Separate and apart from the absence of waiver, defendant should not obtain the advantage of the equitable defense of laches. To be sure, the delay was long. However, plaintiff did move in 2001 to enforce defendant's child support obligations, all of which he was delinquent in paying. The court, at that time, did not bar relief because of laches although by then eight years had elapsed since the final judgment of divorce. Instead, the court inexplicably denied relief on account of defendant's failure to provide the requisite financial information. And when ordered to do so, defendant remained non-compliant. Under these circumstances, defendant should not benefit from his continuous flaunting of judicial orders. Thus, the balance of equities here weighs heavily against application of the doctrine of laches. Defendant has suffered no demonstrable harm occasioned by plaintiff's delay in enforcing his child support obligation. Such delay, in any event, does not by law operate to bar enforcement of a right belonging solely to the children for whose benefit the obligation arose in the first instance. And lastly, defendant's own inequitable conduct over the years argues compellingly against his receiving any of the benefits of the equitable defense.
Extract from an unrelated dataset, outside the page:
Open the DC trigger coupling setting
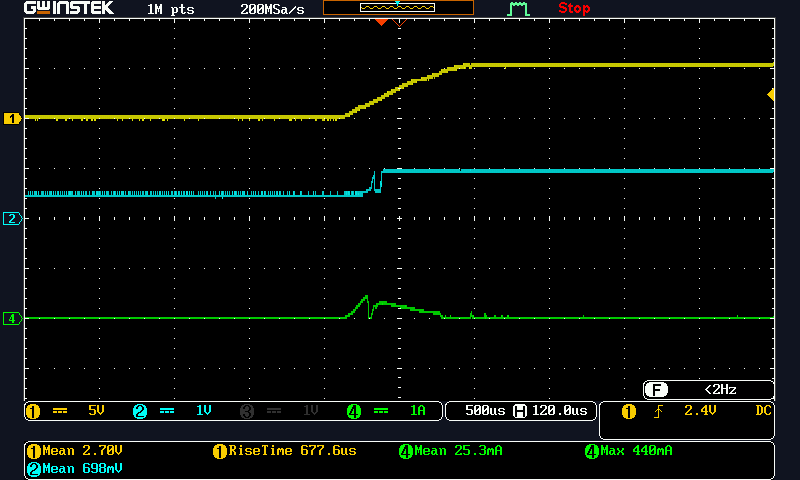The width and height of the screenshot is (800, 480). (x=762, y=411)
We are therefore constrained to remand the matter for a plenary hearing to determine the amount due from defendant for child support arrears and contributions to the children's health insurance and unreimbursed medical expenses. In fixing the method and timing of payment of this accumulated sum, we direct the Family Part to consider the great length of time that has elapsed in this matter, due in part to plaintiff's failure to seek more timely relief, and is presumed adverse impact on defendant's ability to immediately satisfy these court-imposed obligations.
Reversed and remanded for further proceedings consistent with this opinion.
This amount was increased to $30 per week by order of September 7, 2001.
We have not been provided with a legible copy of the September 7, 2001 order.